Pelajaran untuk masa depan dunia kerja
Kisah jatuh-bangunnya prompt engineering menawarkan pelajaran penting tentang dunia kerja masa depan, keahlian berbasis teknologi akan mengalami siklus hidup yang makin pendek.
Apa yang tampak sebagai “pekerjaan masa depan” hari ini bisa dengan cepat menjadi usang karena dua faktor utama: percepatan inovasi dan perubahan kebutuhan industri.
Dalam kasus prompt engineering, teknologi berkembang melebihi kebutuhan akan spesialisnya. Keahlian tersebut bergeser dari sesuatu yang eksklusif menjadi kemampuan umum yang wajib dimiliki banyak orang, serupa dengan keterampilan dasar komputer atau penggunaan email di masa lalu.
Dalam artikel opini yang diterbitkan Harvard Business Review, para pakar menyarankan bahwa pekerja masa depan perlu berfokus pada meta-skills — kemampuan seperti berpikir kritis, adaptasi, kolaborasi lintas disiplin, dan literasi teknologi — yang akan tetap relevan meskipun teknologi spesifik berubah.

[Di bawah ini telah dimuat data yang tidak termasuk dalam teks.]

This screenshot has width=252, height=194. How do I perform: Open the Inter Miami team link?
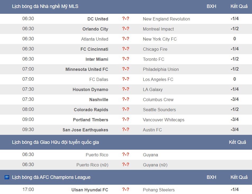point(97,59)
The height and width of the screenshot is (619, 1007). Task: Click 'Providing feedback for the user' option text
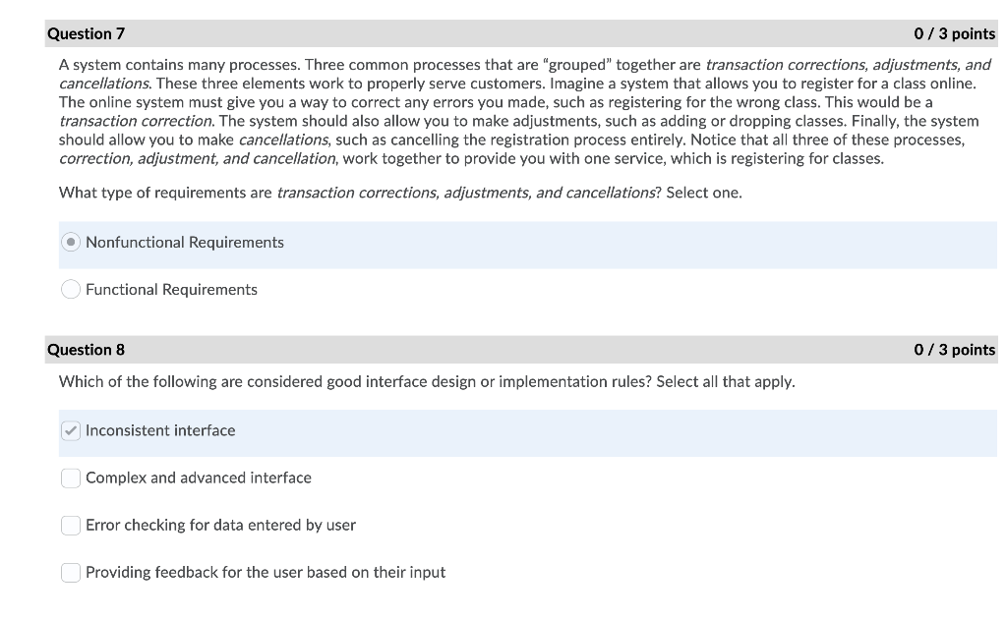pos(266,572)
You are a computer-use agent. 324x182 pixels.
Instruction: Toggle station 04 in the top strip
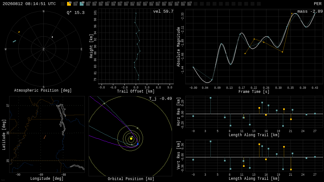pos(88,4)

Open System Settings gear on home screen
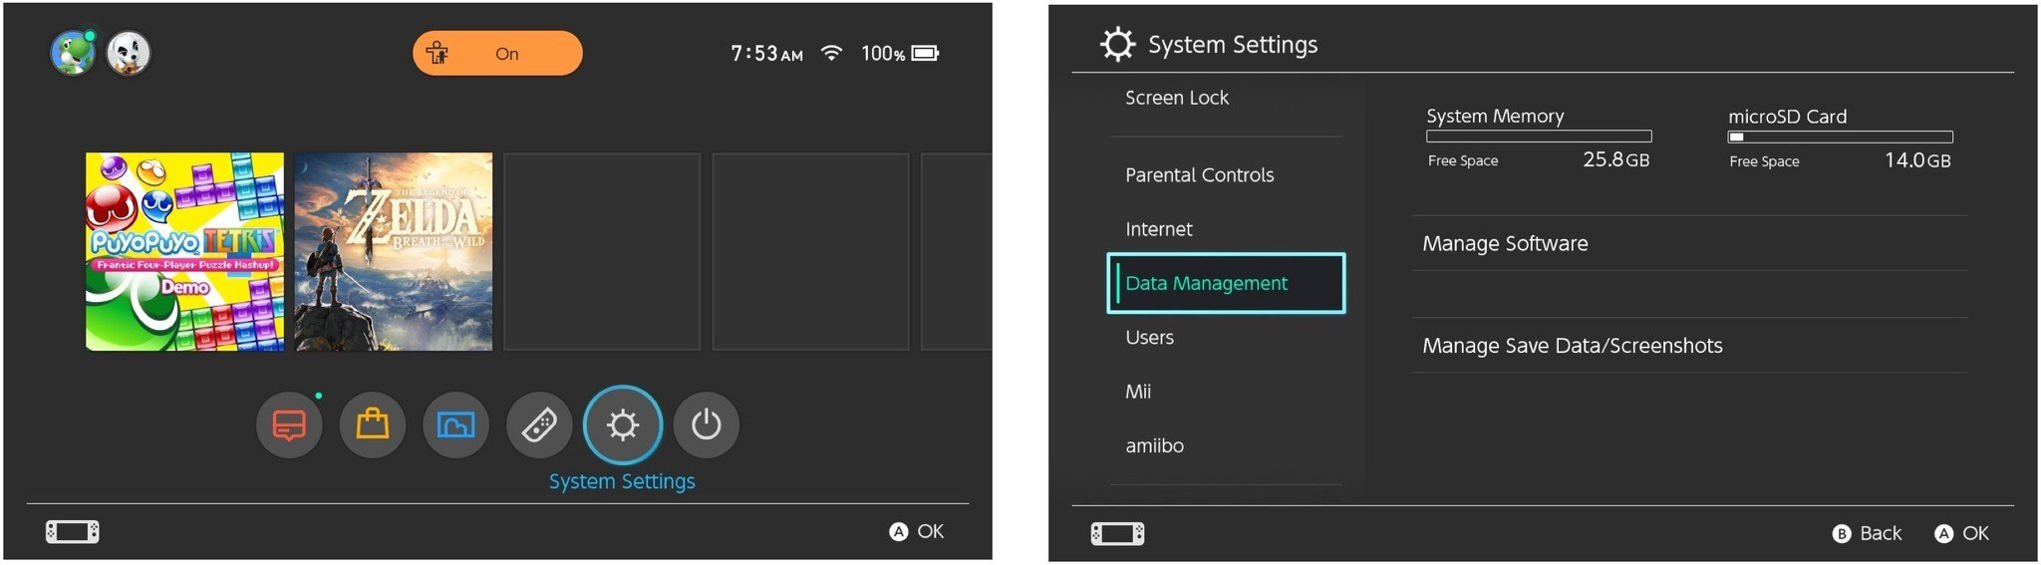click(623, 425)
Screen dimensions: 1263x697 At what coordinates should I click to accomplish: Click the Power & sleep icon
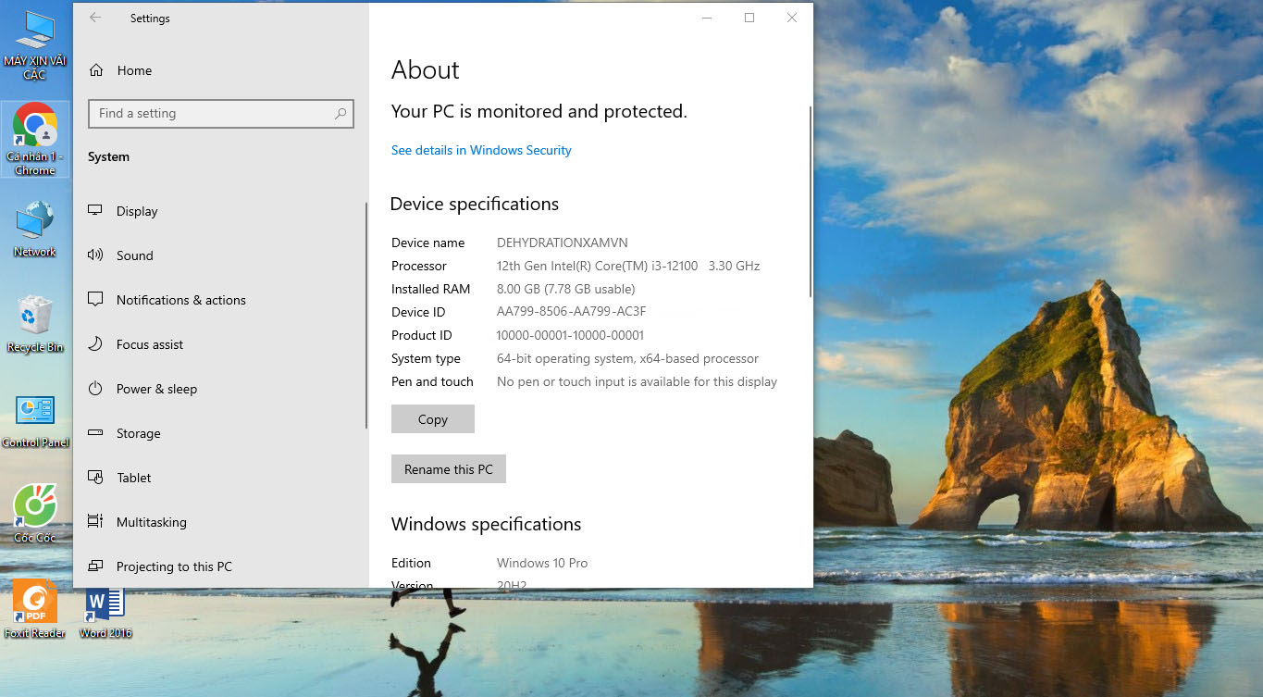pyautogui.click(x=95, y=389)
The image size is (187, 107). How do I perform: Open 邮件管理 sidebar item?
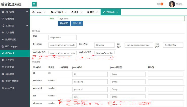click(10, 74)
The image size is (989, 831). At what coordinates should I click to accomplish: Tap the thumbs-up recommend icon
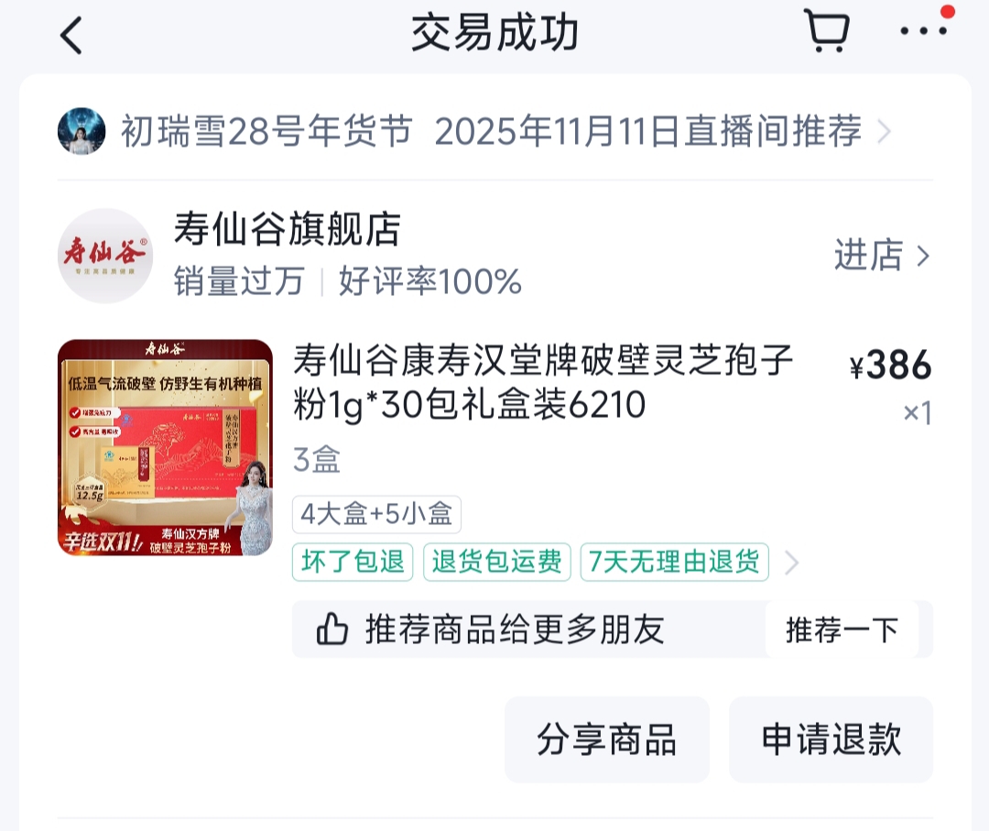pos(331,629)
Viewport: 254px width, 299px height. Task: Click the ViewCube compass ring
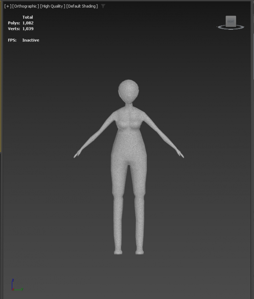click(231, 28)
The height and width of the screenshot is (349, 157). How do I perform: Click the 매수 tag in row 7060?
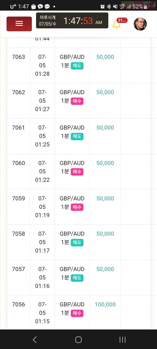77,171
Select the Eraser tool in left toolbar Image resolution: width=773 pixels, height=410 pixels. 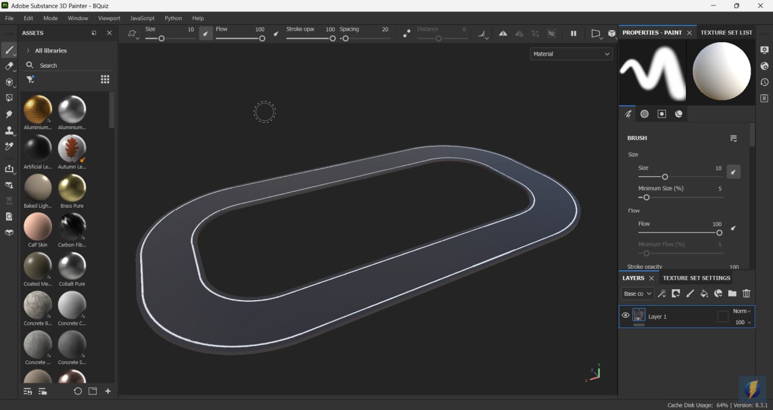click(9, 66)
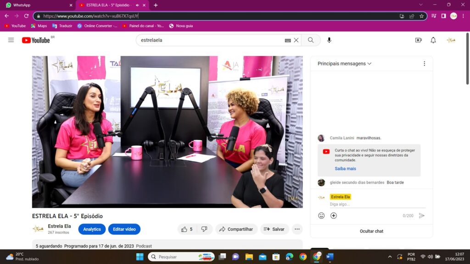
Task: Open emoji picker in live chat
Action: (x=321, y=215)
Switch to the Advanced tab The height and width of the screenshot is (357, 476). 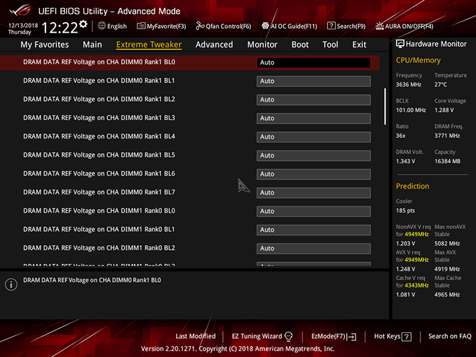click(x=214, y=45)
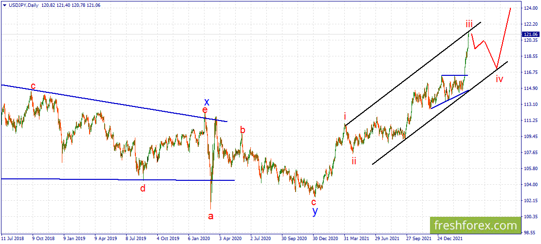This screenshot has width=541, height=244.
Task: Click the 30 Dec 2020 date on time axis
Action: pyautogui.click(x=324, y=238)
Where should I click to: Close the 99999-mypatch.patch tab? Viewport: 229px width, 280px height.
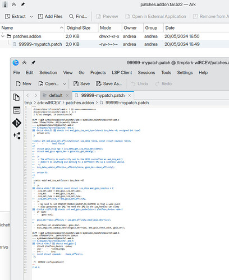pyautogui.click(x=130, y=95)
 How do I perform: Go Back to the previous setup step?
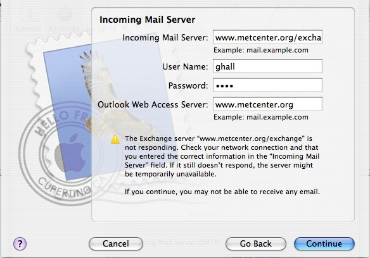[x=256, y=243]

Menatap masa depan AI dan dunia kerja
Dalam beberapa tahun ke depan, dunia diprediksi akan terus melihat lahirnya profesi-profesi baru berbasis AI. Tetapi pengalaman dengan prompt engineering mengingatkan bahwa tidak semua pekerjaan baru akan bertahan lama.
Seiring AI menjadi semakin otonom, kolaboratif, dan adaptif, tantangan utamanya bukan lagi mengajarkan manusia bagaimana berbicara kepada mesin, tetapi bagaimana bekerja berdampingan dengan mereka — membangun kepercayaan, mengelola risiko, dan mengoptimalkan potensi kolektif.
Bagi para profesional muda, ini berarti bahwa berinvestasi dalam pemahaman dasar tentang AI, etika data, keamanan siber, serta kemampuan berpikir sistemik akan jauh lebih berharga daripada mengejar tren jangka pendek.
Pada akhirnya, di tengah dunia yang terus berubah, satu keterampilan akan tetap relevan: kemampuan untuk belajar, beradaptasi, dan membayangkan masa depan — bahkan ketika masa depan itu datang lebih cepat dari yang kita kira.